Production Assistant:
Untungnya si pak produser juga merangkap dosen. Jadinya banyak anak didiknya yang membantu terselenggaranya film ini sampai selesai.Eka, Fauziah, Galih, Reza, Awal,Dina, Asep, Shendi, dan Bagus. Ayo! Kalau mau nilai A, buang astrada 1 ke kolam! Byuuurrrrrr. Good job! We don’t know what to do without you, guys!
Setelah shooting selesai gue baru nyadar ternyata berondong-berondong ini ganteng2. Damn. Inilah akibat terlalu intens dengan DOP jadinya lupa lihat-lihat sekeliling.
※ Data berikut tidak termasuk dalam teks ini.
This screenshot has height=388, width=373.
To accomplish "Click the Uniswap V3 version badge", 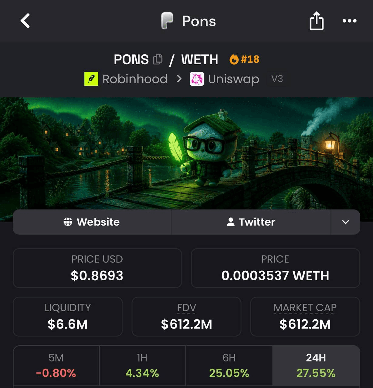I will (x=277, y=79).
Setelah filmnya jadi, ternyata perburuan gue belum selesai. Distributing the movie is a whole new art. Kerjaan satu studio dikerjakan bertiga dengan duo mbak kenthir yang menmani gue betiga menjelajahi jalan-jalan 3 in one jakarta with no money and no boyfriend, but a lot of love to share.
Publicist (merangkap mbok pijit):
Ardanti Andiarti. Doi tumbuh sebagai minoritas di sebuah sekolah katolik. Danti beradaptasi dengan habitatnya sehingga matanya ikutan menyipit. Bahkan doi disangka muallaf pertama kali pake jilbab. Exactly the perfect profile we need to promote this movie. She smells a lot like home, walau kadang ada semilir bau minyak tawon menyertai.
Promo manager (merangkap supir karena mbak-mbak lainnya gagap Jakarta):
Dini Aprilia Murdeani. Sebelum doi dinyatakan lulus dari sekolah bisnis di Bandung, gue udah nongkrong di luar ruang sidangnya, siap-siap menangkap doi sebelum diambil orang lain. I knew her from SMA. We made a great team sebelum doi mengurangi komunikasi intens gue dengan DOP. Ternyata doi punya agenda cin(T)a yang lain.